Selected text
■ ■ ■ ■ ■
Lead author Dr Graeme Bourdôt says researchers can now use this new model for accurate economic analyses for Californian thistle at various scales.
“We applied the model at the national scale, scaling it using farmer estimates of peak whole-farm cover to derive mean monthly covers, and then mean annual percentage covers of the weed for dairy, beef, sheep/beef, sheep and deer farms. The percentage of pasture lost, in combination with 2011-12 farm statistics, revealed that Californian thistle caused a national loss in pastoral farm gross revenue in 2011-12 of $685million ($446m dairy, $233m sheep/beef, $6m deer).
Dr Bourdôt says that at the scale of a particular farm, in conjunction with a single point-in-time estimate of the weed’s cover on the farm, the expected cover of the weed on for each month of the year can be determined.
■ ■ ■ ■ ■
Given information

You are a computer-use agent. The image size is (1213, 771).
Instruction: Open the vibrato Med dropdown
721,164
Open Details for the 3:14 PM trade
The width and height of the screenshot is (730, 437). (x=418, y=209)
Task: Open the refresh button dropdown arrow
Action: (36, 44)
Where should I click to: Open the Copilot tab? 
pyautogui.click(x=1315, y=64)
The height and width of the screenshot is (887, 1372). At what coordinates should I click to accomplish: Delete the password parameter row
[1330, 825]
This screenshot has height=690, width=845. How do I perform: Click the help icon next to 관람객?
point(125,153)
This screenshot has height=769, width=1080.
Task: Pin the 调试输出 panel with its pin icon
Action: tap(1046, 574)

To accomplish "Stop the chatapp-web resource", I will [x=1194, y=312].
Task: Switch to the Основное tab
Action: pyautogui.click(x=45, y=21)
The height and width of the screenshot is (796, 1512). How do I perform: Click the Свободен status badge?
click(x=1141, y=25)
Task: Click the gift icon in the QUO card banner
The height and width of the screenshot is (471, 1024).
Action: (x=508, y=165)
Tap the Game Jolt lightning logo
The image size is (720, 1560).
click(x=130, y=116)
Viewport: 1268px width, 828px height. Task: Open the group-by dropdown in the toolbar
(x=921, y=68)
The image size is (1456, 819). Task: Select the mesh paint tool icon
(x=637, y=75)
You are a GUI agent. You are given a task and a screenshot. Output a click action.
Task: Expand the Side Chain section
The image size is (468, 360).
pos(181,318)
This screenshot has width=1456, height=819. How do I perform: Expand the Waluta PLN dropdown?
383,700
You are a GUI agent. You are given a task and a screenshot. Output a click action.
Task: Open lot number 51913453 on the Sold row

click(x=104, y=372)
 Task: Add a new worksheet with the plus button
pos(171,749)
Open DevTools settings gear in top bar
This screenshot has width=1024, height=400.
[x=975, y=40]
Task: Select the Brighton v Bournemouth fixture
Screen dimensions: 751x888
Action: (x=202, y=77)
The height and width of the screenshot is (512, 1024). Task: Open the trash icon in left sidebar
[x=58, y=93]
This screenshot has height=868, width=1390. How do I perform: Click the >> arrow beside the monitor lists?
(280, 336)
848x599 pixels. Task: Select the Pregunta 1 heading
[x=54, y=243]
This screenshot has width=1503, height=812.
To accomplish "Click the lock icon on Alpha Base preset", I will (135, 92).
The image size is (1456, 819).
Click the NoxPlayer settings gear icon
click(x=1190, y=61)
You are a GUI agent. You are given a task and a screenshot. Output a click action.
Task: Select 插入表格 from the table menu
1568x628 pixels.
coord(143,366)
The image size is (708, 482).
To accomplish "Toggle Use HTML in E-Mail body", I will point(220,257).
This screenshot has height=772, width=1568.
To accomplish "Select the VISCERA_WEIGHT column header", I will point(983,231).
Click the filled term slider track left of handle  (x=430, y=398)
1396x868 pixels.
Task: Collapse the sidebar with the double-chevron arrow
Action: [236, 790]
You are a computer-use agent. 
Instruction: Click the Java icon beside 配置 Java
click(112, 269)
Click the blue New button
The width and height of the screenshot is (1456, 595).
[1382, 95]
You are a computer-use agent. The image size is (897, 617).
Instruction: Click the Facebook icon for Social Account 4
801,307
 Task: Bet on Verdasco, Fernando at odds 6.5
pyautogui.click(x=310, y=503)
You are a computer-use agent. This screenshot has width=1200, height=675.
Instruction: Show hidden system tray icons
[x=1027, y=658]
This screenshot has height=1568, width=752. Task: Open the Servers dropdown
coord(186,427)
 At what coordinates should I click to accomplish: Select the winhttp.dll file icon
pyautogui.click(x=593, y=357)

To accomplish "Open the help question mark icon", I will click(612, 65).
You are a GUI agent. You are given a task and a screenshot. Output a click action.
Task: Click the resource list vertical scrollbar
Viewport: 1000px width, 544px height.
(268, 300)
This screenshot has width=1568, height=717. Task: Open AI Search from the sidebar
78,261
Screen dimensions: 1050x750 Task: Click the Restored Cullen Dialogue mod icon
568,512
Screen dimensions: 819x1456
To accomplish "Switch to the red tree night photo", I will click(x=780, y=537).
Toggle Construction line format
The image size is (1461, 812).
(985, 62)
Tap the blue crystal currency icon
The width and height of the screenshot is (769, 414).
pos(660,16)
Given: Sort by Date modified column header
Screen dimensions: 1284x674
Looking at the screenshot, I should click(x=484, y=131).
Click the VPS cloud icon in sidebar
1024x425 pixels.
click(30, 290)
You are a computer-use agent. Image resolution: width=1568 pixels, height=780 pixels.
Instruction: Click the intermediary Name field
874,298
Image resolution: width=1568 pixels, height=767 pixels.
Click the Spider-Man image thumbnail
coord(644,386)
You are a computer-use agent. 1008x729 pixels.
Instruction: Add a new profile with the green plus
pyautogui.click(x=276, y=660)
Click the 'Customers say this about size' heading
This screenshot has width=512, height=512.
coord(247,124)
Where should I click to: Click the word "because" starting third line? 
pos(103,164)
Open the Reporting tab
■ ■ ■ ■ ■
Carry on the text about the economic model for Californian thistle from where it stops, adding a few sentences in the same style.

“These estimates can then be used in a farm system model such as Farmax, to explore the impact of the thistle and compare the economics of alternative management methods.”
Dr Bourdôt says that previous estimates of economic cost of California thistle (and of pasture weeds in general) have been based on either anecdote or single point-in-time estimates of the weed’s occupancy that do not account for the seasonal dynamics of the weed in a pasture nor the changing feed value of the pasture over the year.